Prague was a sad place, flooded with unwelcome refugees. The Czechs felt betrayed by their western friends. Britain and France had signed the Munich Agreement, (remember PM Chamberlain), and were abandoned by their eastern ally the USSR. Hopelessness was written large on every face. It was, indeed, the worst of times.

But I also saw it in the best of times. I first returned to Prague in what came to be known as the Prague Spring of 1968. Alexander Dubcek, the new president, was endeavouring to give communism a human face.  After 20 years of hard line communism, hope sprung as with the buds of spring. The dour faces of 1938 now broke into broad smiles. It was short lived as in the summer the tanks of the USSR closed in. While it lasted, barely six months, it was the best of times. Of course, the 1990 Velvet Revolution when Vaclav Havel’s government came to power, liberated its people.

This coming Monday, I shall be in the second city. Dresden is only 2 1/2 hours by rail through the valley of the Elbe River, past that ”impregnable” border and through the Saxonian Alps to Germany.

Although I did not know prewar Dresden my parents did. They often visited this baroque gem where we had relatives. They visited the famous Semper Opera, the Zwinger Art Museum, the many wonderful churches and palaces.

I got to know Dresden much later, after the worst of times. In February of 1945 fire and death rained from the sky for 48 hours and when it was over the city was a smoldering ruin with casualties in the thousands. I find it hard to understand that Canadian veterans can object to the wording in Ottawa’s War Museum that describe this holocaust and pressured to have it changed. It was an atrocity much like the German bombardment of Coventry, indeed those two cities twinned after the war. 

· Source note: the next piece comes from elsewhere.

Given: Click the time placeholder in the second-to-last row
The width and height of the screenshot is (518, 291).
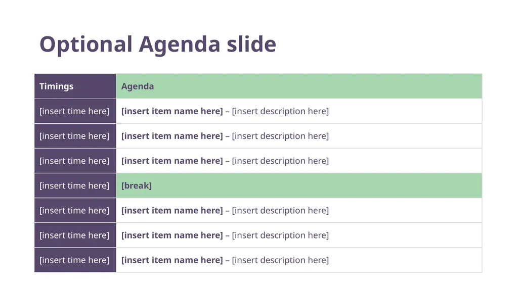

While in Dresden, I hope to visit the recently restored Church of our Lady (Frauen Kirche). When I first saw it 20 years after the war it resembled the remains of a badly broken and decayed tooth. Now its tower is topped by a golden cross, the gift of Coventry as a sign and symbol of reconciliation.

I shall be visiting my 97-year-old aunt who through her lifetime has experienced the worst of times and the best of times. Growing up in Dresden she and her sister experienced the Zimbabwean inflation of the 20s, the rise of fascism, the war that had left their city largely untouched until the last months. She had given birth to a son just as her husband was felled by a sniper bullet. She experienced the communist regime living in two rooms and sharing a kitchen and bathroom with another family. Her original home had disappeared in the bombing.  

She saw better times as communism collapsed. The Germanys were reunified but unemployment took over. Dresden has been rebuilt and is beautiful once again. Now she lives in a small but comfortable seniors apartment while her much devoted son lives conveniently across the street. It is the best of times.

The worst of times and the best of times, we have all experienced them to some degree, some more dramatically than others. I do believe that those who have known both have a better appreciation of the latter. Those who,  fortunately, know only a smooth topography must rely on accounts such as Dickens’ Tale of Two Cities and on more recent accounts of troubled times to open their eyes to the depths and heights of human existence, and then to strive  for “peace and justice and for the integrity of creation.”